** Start Material for this task **

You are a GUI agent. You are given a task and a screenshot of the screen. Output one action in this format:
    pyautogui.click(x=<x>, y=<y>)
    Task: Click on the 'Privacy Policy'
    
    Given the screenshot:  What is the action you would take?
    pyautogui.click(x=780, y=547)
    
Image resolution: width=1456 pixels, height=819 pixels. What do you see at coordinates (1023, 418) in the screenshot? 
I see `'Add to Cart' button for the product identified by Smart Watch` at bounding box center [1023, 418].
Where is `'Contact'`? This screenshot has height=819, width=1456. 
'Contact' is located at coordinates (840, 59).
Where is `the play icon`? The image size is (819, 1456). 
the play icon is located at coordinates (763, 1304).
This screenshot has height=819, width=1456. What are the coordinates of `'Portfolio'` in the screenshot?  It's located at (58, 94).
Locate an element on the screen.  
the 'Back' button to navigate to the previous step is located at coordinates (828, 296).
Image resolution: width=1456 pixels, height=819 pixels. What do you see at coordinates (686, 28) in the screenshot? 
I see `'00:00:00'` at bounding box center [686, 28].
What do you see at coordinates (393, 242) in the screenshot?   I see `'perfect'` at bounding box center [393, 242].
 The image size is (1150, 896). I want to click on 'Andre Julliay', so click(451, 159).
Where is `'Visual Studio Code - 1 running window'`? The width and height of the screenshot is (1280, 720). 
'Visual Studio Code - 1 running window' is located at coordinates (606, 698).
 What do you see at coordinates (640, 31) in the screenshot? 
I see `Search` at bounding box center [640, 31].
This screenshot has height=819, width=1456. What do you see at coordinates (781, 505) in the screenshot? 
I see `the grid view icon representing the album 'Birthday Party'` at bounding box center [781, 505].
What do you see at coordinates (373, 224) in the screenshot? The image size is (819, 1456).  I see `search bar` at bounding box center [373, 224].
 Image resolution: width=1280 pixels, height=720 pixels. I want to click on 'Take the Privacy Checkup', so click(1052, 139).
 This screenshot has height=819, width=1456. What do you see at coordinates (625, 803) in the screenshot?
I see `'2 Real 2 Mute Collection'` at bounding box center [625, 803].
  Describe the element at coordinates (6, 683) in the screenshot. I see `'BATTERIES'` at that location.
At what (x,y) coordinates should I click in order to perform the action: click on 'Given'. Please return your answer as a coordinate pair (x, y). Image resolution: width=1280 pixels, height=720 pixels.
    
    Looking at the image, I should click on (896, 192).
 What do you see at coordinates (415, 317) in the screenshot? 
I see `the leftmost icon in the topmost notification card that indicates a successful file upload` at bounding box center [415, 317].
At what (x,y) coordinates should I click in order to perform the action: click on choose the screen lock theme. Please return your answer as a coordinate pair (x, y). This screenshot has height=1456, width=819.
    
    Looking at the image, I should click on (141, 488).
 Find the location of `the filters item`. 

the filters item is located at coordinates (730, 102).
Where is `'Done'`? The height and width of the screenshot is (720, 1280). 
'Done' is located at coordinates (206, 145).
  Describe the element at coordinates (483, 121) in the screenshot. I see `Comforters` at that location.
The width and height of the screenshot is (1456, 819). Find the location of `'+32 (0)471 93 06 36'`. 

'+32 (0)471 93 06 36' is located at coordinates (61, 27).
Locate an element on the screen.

** End Material for this task **

_Task goal_
Rewrite all the items above, changing "Where is" to "Where can I find" wherever it appears and leaving everything else as it is.

_Completed exercise_
You are a GUI agent. You are given a task and a screenshot of the screen. Output one action in this format:
    pyautogui.click(x=<x>, y=<y>)
    Task: Click on the 'Privacy Policy'
    
    Given the screenshot:  What is the action you would take?
    pyautogui.click(x=780, y=547)
    
Image resolution: width=1456 pixels, height=819 pixels. What do you see at coordinates (1023, 418) in the screenshot? 
I see `'Add to Cart' button for the product identified by Smart Watch` at bounding box center [1023, 418].
Where can I find `'Contact'`? This screenshot has height=819, width=1456. 
'Contact' is located at coordinates (840, 59).
Where can I find `the play icon`? The image size is (819, 1456). 
the play icon is located at coordinates (763, 1304).
This screenshot has height=819, width=1456. What are the coordinates of `'Portfolio'` in the screenshot?  It's located at (58, 94).
Locate an element on the screen.  
the 'Back' button to navigate to the previous step is located at coordinates (828, 296).
Image resolution: width=1456 pixels, height=819 pixels. What do you see at coordinates (686, 28) in the screenshot? 
I see `'00:00:00'` at bounding box center [686, 28].
What do you see at coordinates (393, 242) in the screenshot?   I see `'perfect'` at bounding box center [393, 242].
 The image size is (1150, 896). I want to click on 'Andre Julliay', so click(451, 159).
Where can I find `'Visual Studio Code - 1 running window'`? The width and height of the screenshot is (1280, 720). 
'Visual Studio Code - 1 running window' is located at coordinates (606, 698).
 What do you see at coordinates (640, 31) in the screenshot? 
I see `Search` at bounding box center [640, 31].
This screenshot has height=819, width=1456. What do you see at coordinates (781, 505) in the screenshot? 
I see `the grid view icon representing the album 'Birthday Party'` at bounding box center [781, 505].
What do you see at coordinates (373, 224) in the screenshot? The image size is (819, 1456).  I see `search bar` at bounding box center [373, 224].
 Image resolution: width=1280 pixels, height=720 pixels. I want to click on 'Take the Privacy Checkup', so click(1052, 139).
 This screenshot has height=819, width=1456. What do you see at coordinates (625, 803) in the screenshot?
I see `'2 Real 2 Mute Collection'` at bounding box center [625, 803].
  Describe the element at coordinates (6, 683) in the screenshot. I see `'BATTERIES'` at that location.
At what (x,y) coordinates should I click in order to perform the action: click on 'Given'. Please return your answer as a coordinate pair (x, y). Image resolution: width=1280 pixels, height=720 pixels.
    
    Looking at the image, I should click on (896, 192).
 What do you see at coordinates (415, 317) in the screenshot? 
I see `the leftmost icon in the topmost notification card that indicates a successful file upload` at bounding box center [415, 317].
At what (x,y) coordinates should I click in order to perform the action: click on choose the screen lock theme. Please return your answer as a coordinate pair (x, y). This screenshot has height=1456, width=819.
    
    Looking at the image, I should click on (141, 488).
 Find the location of `the filters item`. 

the filters item is located at coordinates (730, 102).
Where can I find `'Done'`? The height and width of the screenshot is (720, 1280). 
'Done' is located at coordinates (206, 145).
  Describe the element at coordinates (483, 121) in the screenshot. I see `Comforters` at that location.
The width and height of the screenshot is (1456, 819). Find the location of `'+32 (0)471 93 06 36'`. 

'+32 (0)471 93 06 36' is located at coordinates (61, 27).
Locate an element on the screen.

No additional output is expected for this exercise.